Payment-by-Results in Mental Health is required to ensure:
- Movement from block contracts to payment for specific groups of patients
- Greater correlation and transparency between funding and patients’ levels of need rather than, as currently occurs, it being based on mainly historical factors
- Improve quality assurance and clinical outcome measurement of service provision (e.g. through a direct relationship with NICE guidelines and outcome measures)
- Evidence-based interventions become more reliably and consistently delivered and interventions of limited clinical value discontinued
- Cost-effective funding for mental health services is not used to offset pressures elsewhere in response to the adverse economic environment
Individual personal budgets are being implemented:
- Patients, assured of receiving evidence-based interventions because of PbR, choose to expend their own personal budgets
- On whatever they feel would be right for them linked to agreed outcomes from a menu of possibilities
- Allocated, held and brokered through both CCGs and Local Authority
Clinical care pathways are the tools for its implementation;
- Categories for allocating resources are been developing. These groups each have indicative diagnostic categories (see table ‘Payment-by-Results and Diagnosis’).

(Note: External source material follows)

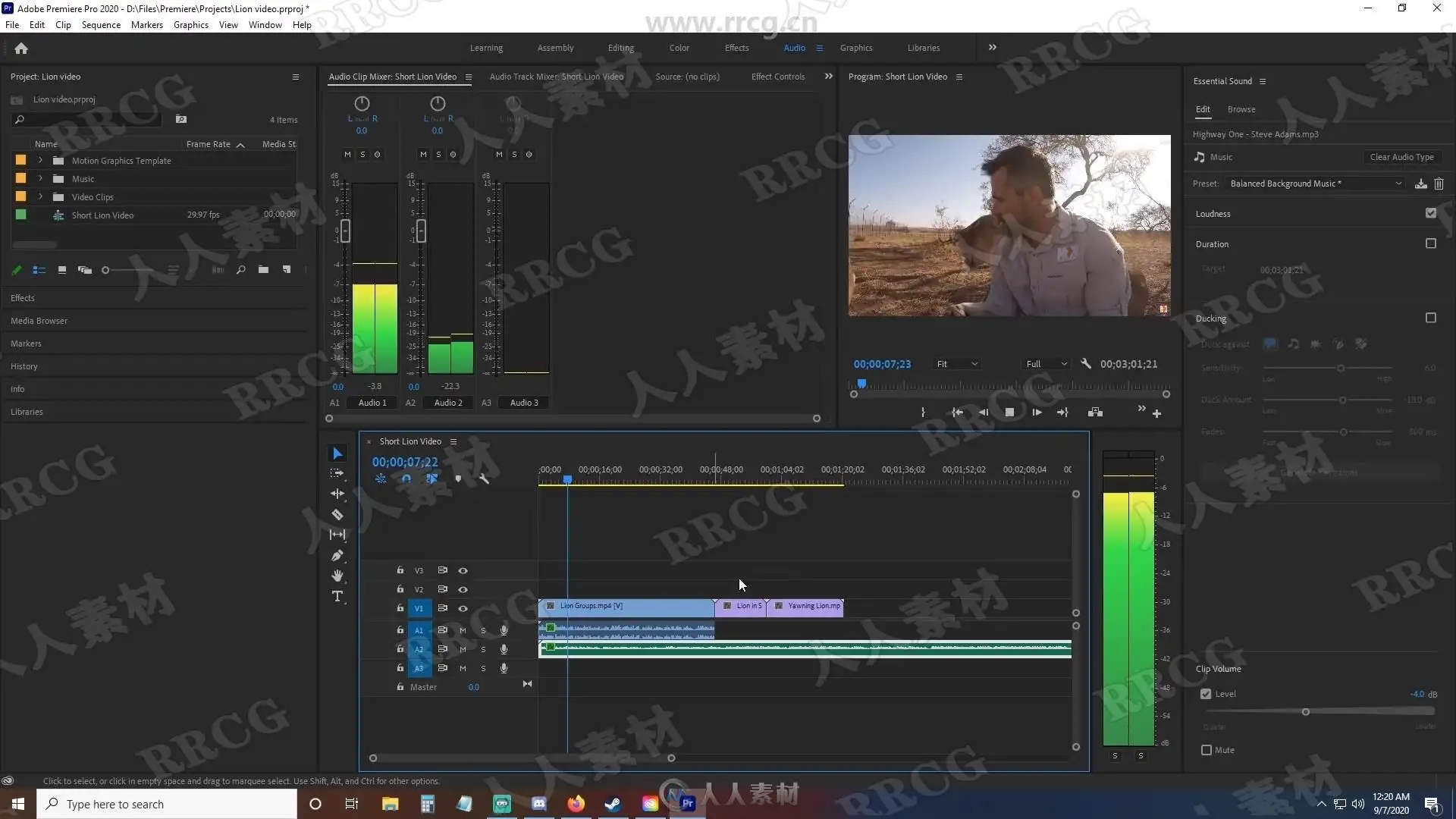This screenshot has height=819, width=1456.
Task: Select the Razor tool in timeline toolbar
Action: [x=337, y=514]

- The evidence-base for psychiatric interventions is derived from studies using diagnosis but sometimes this is broad, e.g. psychosis or severe mental illness, or is based on needs, e.g. accommodation or employment.
- Co-morbidities can also to be accommodated as these are more costly and complex to manage e.g. psychosis or bipolar disorder with substance misuse, relationship difficulties (‘personality disorders’), physical ill-health and neurodevelopmental disorders (e.g. Dyslexia, Attention Deficit Hyperactivity Disorder, Autistic Spectrum Disorders).
- Linkage of the clusters to the evidence-base, quality standards, outcome measure and clinical guidelines (e.g. NICE) is through these broad diagnostic groups or assessed needs.